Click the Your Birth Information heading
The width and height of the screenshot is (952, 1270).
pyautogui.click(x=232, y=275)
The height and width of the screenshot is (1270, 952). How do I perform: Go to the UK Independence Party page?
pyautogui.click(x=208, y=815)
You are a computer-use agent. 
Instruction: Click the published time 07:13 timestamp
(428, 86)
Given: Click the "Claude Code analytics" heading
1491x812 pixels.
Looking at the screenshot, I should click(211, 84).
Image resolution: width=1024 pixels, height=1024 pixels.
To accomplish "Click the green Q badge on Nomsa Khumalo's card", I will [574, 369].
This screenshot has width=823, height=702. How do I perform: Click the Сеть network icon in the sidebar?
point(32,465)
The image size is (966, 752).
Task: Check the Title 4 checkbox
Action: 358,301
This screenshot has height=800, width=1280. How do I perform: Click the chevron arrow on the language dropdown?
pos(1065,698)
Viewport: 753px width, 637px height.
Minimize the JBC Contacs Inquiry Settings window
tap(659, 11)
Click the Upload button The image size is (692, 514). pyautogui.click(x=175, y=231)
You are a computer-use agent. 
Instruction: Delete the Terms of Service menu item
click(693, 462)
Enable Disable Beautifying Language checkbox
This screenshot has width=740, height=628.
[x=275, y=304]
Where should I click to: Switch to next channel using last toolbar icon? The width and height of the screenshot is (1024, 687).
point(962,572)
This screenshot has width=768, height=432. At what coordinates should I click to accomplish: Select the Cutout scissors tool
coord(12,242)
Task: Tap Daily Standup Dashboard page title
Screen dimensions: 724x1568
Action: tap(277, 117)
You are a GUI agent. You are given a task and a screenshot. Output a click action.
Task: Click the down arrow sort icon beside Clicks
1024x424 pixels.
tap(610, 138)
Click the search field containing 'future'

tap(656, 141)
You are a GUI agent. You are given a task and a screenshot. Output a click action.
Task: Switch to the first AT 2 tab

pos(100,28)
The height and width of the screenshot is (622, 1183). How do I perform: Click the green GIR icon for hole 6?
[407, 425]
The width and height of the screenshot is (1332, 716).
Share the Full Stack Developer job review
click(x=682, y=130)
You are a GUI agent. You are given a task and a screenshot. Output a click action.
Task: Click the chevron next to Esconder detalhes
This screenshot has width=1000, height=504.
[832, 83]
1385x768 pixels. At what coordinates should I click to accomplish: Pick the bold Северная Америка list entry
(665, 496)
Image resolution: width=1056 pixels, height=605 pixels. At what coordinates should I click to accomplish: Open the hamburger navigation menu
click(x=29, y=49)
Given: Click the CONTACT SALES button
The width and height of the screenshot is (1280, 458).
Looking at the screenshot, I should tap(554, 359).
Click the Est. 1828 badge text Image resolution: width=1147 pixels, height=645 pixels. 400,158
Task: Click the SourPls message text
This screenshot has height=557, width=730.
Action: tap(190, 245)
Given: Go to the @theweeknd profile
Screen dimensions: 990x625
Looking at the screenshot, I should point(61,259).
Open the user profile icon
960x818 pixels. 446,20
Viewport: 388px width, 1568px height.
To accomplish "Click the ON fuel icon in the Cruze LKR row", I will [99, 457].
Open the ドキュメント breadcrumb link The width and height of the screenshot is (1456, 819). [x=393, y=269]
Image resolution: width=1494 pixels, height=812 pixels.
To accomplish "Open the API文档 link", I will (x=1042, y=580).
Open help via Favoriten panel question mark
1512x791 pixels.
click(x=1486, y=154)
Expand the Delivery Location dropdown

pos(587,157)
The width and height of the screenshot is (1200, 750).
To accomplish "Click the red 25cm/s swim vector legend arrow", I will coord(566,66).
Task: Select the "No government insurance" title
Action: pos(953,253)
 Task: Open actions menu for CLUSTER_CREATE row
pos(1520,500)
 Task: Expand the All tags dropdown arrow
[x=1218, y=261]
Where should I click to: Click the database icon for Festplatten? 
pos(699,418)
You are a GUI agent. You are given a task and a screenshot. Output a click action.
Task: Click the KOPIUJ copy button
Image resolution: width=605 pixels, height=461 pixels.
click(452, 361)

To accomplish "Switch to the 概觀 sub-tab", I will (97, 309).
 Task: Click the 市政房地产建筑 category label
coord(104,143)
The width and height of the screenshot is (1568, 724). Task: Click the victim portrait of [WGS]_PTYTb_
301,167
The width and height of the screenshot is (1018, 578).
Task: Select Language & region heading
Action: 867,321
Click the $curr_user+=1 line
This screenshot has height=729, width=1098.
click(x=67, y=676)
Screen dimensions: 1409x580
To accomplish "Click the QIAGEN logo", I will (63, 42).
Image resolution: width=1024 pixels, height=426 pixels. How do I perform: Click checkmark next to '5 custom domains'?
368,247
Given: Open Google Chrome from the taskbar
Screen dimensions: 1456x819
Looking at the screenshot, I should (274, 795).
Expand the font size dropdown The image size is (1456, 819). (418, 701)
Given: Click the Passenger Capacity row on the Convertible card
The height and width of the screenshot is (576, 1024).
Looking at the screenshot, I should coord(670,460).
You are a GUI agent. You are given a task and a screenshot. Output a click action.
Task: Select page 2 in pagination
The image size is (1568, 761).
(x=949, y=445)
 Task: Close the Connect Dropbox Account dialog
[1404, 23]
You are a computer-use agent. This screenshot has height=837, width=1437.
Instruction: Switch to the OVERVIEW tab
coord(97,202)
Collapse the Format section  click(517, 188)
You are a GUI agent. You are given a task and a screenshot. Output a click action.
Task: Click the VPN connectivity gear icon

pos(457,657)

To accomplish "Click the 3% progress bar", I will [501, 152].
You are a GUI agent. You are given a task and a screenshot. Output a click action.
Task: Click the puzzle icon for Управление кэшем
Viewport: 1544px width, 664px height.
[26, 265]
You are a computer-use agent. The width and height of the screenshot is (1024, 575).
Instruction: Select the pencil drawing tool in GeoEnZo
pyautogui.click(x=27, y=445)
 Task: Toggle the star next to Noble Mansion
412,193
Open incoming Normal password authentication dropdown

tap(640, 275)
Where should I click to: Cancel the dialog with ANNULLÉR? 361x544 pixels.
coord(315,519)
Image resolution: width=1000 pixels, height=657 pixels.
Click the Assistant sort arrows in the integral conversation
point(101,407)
————
* [Set exercise]:
Please copy the data again, starting with the line that contains "This screenshot has width=768, height=432." and going on through the line that contains "Action: tap(277, 117)", with every coordinate in the answers multiplied by 0.55 and rounded to a whole number, halves rounded up. Leave every other number as it is.

* [Worked answer]:
This screenshot has width=768, height=432. At what coordinates should I click to accomplish: Select the Cutout scissors tool
coord(7,133)
Task: Tap Daily Standup Dashboard page title
Screen dimensions: 724x1568
Action: tap(152, 64)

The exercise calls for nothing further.